Given data –
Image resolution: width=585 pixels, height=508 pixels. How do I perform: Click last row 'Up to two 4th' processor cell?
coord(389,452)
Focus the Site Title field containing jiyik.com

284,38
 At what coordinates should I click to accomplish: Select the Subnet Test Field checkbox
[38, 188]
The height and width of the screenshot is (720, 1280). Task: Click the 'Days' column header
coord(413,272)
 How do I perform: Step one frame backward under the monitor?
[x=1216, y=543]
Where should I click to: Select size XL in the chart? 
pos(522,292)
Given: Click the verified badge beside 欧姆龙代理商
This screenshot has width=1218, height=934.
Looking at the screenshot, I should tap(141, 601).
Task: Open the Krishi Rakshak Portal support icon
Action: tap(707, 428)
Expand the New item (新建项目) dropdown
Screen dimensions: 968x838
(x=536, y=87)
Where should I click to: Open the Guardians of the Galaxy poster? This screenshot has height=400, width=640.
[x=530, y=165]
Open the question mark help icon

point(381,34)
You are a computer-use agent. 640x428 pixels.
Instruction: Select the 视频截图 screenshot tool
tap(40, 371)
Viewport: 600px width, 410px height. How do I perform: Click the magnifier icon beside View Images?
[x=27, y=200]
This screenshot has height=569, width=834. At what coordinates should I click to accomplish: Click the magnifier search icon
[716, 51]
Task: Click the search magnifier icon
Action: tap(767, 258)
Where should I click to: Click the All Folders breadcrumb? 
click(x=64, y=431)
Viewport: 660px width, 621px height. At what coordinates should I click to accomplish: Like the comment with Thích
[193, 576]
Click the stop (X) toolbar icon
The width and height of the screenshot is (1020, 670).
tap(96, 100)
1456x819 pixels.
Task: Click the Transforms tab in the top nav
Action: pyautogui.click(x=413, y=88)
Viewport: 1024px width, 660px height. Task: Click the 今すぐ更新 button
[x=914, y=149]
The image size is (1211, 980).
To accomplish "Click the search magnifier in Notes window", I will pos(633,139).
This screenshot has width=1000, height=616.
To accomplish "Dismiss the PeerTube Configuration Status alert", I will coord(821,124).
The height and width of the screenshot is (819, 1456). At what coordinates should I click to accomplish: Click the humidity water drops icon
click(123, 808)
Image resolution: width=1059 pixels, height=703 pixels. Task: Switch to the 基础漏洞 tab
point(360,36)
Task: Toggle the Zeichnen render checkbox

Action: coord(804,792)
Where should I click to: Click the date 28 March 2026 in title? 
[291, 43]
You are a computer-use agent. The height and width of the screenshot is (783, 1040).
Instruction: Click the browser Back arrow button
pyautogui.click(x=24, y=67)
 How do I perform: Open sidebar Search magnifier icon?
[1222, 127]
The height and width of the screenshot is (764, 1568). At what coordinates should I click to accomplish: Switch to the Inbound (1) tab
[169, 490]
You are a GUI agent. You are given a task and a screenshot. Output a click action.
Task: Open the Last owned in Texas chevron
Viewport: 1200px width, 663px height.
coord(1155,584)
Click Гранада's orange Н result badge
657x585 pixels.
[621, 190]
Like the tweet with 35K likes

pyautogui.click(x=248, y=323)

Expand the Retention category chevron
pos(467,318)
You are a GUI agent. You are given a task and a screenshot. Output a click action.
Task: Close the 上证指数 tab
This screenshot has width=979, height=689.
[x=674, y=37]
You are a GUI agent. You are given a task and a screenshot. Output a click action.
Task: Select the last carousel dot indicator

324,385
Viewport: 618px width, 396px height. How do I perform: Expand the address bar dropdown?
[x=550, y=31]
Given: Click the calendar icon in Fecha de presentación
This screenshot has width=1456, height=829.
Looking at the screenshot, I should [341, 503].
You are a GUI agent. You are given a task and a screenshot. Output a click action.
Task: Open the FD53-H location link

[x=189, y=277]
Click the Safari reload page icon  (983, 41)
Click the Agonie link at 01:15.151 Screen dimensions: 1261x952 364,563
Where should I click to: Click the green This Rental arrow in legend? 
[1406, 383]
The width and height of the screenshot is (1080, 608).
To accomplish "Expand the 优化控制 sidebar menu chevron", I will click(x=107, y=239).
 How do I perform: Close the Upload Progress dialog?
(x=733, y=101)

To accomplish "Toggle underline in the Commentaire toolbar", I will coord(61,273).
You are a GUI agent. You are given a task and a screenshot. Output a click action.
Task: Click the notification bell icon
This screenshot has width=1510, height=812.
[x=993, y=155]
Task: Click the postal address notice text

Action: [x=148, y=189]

Aim –
Can you rewrite the records between the lines holding "The height and width of the screenshot is (720, 1280)." and "[x=27, y=200]", inclusive, putting "Where do I click to:" in place of "Where should I click to:" and leaving everything else unchanged?

Written reply –
The height and width of the screenshot is (720, 1280). Task: Click the 'Days' column header
coord(413,272)
 How do I perform: Step one frame backward under the monitor?
[x=1216, y=543]
Where do I click to: Select size XL in the chart? 
pos(522,292)
Given: Click the verified badge beside 欧姆龙代理商
This screenshot has width=1218, height=934.
Looking at the screenshot, I should tap(141, 601).
Task: Open the Krishi Rakshak Portal support icon
Action: tap(707, 428)
Expand the New item (新建项目) dropdown
Screen dimensions: 968x838
(x=536, y=87)
Where do I click to: Open the Guardians of the Galaxy poster? This screenshot has height=400, width=640.
[x=530, y=165]
Open the question mark help icon

point(381,34)
You are a computer-use agent. 640x428 pixels.
Instruction: Select the 视频截图 screenshot tool
tap(40, 371)
Viewport: 600px width, 410px height. How do I perform: Click the magnifier icon beside View Images?
[x=27, y=200]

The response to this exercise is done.